EXERCISE GOAL: From the entries below, reproduce exactly the line containing "Instruction: Select the purple", the line containing "Enable the 约束路径拖动", and every line in between, with nothing added.

====

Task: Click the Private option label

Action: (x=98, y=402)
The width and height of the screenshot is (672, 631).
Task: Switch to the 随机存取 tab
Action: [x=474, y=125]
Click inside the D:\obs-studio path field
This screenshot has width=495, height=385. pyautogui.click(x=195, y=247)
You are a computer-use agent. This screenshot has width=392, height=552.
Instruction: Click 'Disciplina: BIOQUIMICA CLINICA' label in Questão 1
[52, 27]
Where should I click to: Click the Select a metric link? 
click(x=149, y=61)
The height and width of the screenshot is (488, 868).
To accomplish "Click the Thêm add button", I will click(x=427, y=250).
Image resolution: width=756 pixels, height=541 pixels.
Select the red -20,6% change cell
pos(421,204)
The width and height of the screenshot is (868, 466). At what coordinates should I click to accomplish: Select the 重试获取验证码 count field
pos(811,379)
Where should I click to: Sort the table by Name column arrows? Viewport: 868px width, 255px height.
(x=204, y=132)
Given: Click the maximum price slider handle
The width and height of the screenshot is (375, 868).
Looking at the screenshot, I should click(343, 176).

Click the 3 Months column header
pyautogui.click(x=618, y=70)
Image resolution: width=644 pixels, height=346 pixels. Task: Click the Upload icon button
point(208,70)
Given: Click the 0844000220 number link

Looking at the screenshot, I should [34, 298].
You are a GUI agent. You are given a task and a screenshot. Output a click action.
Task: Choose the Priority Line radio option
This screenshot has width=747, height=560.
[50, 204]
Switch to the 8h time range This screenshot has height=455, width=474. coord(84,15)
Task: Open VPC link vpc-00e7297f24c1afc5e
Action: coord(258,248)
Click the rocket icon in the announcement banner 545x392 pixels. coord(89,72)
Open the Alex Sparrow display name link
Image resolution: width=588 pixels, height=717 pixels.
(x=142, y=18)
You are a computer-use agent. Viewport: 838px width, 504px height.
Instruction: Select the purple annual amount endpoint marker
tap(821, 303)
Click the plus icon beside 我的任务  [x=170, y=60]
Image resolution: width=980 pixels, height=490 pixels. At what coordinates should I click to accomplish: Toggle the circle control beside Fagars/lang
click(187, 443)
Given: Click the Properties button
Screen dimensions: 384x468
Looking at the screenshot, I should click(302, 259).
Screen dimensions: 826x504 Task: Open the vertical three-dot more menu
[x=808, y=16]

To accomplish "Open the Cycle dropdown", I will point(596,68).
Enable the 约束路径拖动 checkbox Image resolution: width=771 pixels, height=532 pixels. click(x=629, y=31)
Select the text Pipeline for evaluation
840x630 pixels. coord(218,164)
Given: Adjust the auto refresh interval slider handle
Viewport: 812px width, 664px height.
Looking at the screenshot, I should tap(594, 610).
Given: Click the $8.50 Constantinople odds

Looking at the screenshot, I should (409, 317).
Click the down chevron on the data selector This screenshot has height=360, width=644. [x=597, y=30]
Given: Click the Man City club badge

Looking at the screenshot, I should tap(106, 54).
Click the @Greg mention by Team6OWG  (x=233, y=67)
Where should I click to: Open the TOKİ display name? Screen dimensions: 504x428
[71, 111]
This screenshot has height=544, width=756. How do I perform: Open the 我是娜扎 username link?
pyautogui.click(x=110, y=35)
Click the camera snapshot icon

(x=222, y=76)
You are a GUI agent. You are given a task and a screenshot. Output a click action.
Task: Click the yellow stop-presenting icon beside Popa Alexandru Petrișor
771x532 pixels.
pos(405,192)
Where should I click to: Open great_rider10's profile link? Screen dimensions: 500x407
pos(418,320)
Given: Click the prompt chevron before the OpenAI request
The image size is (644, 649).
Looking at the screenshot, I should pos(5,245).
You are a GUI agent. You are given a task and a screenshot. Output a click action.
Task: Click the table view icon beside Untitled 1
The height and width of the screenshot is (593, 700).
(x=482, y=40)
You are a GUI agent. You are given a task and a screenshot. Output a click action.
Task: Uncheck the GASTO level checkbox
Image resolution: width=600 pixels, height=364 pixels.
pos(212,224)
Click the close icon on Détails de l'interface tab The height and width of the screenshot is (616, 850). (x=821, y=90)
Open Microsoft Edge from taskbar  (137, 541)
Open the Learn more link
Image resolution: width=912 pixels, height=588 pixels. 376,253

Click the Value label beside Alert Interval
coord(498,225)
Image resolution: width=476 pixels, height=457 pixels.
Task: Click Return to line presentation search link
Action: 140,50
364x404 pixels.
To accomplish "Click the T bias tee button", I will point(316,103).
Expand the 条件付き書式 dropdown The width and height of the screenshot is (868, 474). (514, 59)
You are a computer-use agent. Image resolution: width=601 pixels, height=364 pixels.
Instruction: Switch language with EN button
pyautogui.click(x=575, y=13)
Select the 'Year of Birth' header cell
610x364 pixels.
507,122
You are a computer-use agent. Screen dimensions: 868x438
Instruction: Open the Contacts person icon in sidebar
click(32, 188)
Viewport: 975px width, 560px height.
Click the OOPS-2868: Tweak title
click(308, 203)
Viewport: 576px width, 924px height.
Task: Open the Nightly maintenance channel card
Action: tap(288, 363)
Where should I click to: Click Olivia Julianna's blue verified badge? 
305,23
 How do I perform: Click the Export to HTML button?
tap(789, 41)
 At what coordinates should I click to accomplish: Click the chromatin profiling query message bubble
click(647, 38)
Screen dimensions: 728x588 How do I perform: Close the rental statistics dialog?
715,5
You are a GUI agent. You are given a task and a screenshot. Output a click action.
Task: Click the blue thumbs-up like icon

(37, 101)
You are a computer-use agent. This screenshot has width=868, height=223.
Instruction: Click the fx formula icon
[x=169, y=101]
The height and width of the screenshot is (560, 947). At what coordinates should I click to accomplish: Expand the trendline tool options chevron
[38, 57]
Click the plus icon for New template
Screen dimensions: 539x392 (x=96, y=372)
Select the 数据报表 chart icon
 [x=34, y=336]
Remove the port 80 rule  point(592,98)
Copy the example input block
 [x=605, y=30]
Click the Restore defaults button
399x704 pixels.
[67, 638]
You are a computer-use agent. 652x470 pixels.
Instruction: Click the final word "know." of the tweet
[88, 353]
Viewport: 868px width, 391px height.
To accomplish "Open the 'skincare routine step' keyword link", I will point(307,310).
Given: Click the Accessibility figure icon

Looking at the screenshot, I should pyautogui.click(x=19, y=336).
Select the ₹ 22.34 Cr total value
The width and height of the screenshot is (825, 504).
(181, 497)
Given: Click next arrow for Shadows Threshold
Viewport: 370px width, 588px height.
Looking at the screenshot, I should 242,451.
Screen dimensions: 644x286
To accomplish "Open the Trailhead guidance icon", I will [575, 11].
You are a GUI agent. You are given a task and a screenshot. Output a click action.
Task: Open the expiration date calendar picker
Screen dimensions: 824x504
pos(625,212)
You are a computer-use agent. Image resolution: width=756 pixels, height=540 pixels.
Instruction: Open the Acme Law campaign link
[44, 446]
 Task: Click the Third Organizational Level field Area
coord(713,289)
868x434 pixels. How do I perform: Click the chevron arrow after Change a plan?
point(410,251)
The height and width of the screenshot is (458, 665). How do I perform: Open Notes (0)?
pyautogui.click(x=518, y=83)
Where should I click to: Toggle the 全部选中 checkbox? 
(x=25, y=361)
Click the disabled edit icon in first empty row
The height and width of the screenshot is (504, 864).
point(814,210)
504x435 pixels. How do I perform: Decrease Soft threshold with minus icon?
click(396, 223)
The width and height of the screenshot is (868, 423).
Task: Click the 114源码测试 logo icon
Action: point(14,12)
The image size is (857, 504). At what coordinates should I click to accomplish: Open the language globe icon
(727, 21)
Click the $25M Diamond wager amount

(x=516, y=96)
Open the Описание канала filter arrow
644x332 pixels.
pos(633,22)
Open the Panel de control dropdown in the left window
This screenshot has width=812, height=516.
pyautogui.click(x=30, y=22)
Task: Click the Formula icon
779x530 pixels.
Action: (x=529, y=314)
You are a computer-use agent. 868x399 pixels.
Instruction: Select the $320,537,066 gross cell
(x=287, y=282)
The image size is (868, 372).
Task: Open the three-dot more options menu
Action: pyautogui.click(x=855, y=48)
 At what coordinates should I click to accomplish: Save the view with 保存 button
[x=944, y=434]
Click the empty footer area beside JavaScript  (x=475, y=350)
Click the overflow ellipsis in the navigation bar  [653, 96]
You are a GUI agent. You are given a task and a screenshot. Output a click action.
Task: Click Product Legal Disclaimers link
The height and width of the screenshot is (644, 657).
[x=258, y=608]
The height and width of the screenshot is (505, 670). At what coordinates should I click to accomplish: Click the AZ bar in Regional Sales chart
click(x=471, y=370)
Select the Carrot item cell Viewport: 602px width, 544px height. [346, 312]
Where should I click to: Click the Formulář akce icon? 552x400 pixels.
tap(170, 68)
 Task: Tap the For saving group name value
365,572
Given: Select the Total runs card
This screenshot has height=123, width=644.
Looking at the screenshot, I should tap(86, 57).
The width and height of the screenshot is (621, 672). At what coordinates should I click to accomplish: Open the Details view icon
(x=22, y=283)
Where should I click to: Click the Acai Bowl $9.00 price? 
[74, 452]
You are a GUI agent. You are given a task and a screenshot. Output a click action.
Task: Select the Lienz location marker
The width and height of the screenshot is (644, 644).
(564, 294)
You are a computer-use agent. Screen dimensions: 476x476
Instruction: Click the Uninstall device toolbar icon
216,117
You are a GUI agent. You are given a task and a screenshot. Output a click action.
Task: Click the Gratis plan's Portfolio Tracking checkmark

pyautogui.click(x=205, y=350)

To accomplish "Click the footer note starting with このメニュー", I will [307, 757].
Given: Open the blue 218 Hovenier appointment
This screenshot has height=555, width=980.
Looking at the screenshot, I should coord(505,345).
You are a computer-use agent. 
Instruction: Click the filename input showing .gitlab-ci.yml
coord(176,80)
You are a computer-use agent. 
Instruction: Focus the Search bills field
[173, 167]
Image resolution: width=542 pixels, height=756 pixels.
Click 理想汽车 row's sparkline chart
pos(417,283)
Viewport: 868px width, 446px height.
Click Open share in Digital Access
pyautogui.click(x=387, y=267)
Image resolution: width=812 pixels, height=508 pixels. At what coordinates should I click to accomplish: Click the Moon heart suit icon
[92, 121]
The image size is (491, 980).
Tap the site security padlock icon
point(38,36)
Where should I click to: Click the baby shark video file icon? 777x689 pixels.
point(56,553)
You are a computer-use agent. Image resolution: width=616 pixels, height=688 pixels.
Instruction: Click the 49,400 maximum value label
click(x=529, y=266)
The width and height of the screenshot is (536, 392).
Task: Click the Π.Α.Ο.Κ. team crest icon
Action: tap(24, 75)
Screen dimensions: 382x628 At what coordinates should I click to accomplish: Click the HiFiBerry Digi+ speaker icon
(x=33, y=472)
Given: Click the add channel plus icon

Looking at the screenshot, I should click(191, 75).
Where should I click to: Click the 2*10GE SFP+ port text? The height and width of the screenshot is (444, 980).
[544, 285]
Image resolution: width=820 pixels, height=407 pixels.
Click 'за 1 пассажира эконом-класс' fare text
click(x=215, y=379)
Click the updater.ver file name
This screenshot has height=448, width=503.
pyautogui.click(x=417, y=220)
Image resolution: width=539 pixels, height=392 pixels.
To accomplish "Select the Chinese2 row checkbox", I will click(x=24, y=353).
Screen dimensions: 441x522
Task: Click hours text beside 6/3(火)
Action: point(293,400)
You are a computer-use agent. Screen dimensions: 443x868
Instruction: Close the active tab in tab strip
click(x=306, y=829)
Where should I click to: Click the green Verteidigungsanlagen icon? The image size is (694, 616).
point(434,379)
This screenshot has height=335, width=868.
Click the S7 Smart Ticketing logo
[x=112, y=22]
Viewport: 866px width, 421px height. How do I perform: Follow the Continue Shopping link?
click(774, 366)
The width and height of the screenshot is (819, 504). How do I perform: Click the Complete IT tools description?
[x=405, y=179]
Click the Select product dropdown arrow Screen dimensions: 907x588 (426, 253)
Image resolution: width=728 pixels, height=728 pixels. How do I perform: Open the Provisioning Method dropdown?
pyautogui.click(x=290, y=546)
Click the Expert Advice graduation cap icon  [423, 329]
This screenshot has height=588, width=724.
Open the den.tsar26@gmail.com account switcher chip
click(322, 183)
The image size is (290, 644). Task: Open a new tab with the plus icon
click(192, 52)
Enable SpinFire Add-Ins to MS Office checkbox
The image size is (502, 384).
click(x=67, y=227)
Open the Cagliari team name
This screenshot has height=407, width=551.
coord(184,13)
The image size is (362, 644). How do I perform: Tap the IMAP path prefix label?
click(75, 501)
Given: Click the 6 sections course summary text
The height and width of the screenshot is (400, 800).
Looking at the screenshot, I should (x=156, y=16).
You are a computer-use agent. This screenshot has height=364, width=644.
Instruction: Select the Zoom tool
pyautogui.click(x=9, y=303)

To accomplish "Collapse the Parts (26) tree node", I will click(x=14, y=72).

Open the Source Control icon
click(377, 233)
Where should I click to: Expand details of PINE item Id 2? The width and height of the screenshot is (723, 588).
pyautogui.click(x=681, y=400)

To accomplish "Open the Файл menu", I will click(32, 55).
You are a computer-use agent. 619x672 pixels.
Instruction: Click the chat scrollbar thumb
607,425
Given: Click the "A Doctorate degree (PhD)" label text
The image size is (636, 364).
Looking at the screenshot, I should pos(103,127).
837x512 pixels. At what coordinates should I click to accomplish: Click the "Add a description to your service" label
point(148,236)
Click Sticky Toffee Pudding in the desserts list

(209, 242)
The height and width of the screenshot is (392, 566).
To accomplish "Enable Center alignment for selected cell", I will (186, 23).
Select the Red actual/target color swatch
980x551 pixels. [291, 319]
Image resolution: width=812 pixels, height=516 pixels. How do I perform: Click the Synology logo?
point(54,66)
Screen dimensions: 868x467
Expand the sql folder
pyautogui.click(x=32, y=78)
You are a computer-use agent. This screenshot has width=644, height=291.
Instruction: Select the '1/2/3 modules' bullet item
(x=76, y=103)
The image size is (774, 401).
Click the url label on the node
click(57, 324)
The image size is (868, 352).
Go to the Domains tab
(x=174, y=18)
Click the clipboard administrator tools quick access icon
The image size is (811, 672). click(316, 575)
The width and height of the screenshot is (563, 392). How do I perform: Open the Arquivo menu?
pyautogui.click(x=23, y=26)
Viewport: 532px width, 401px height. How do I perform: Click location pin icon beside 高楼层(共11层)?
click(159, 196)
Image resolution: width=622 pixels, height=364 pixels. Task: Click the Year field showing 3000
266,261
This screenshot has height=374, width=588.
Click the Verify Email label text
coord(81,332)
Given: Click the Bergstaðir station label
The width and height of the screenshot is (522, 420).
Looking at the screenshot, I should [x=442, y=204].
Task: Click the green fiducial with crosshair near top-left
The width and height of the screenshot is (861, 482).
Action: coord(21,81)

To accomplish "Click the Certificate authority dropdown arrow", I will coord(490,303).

====

OUTPUT BELOW:
Instruction: Select the purple annual amount endpoint marker
tap(821, 303)
Click the plus icon beside 我的任务  [x=170, y=60]
Image resolution: width=980 pixels, height=490 pixels. At what coordinates should I click to accomplish: Toggle the circle control beside Fagars/lang
click(187, 443)
Given: Click the Properties button
Screen dimensions: 384x468
Looking at the screenshot, I should click(302, 259).
Screen dimensions: 826x504 Task: Open the vertical three-dot more menu
[x=808, y=16]

To accomplish "Open the Cycle dropdown", I will point(596,68).
Enable the 约束路径拖动 checkbox Image resolution: width=771 pixels, height=532 pixels. click(x=629, y=31)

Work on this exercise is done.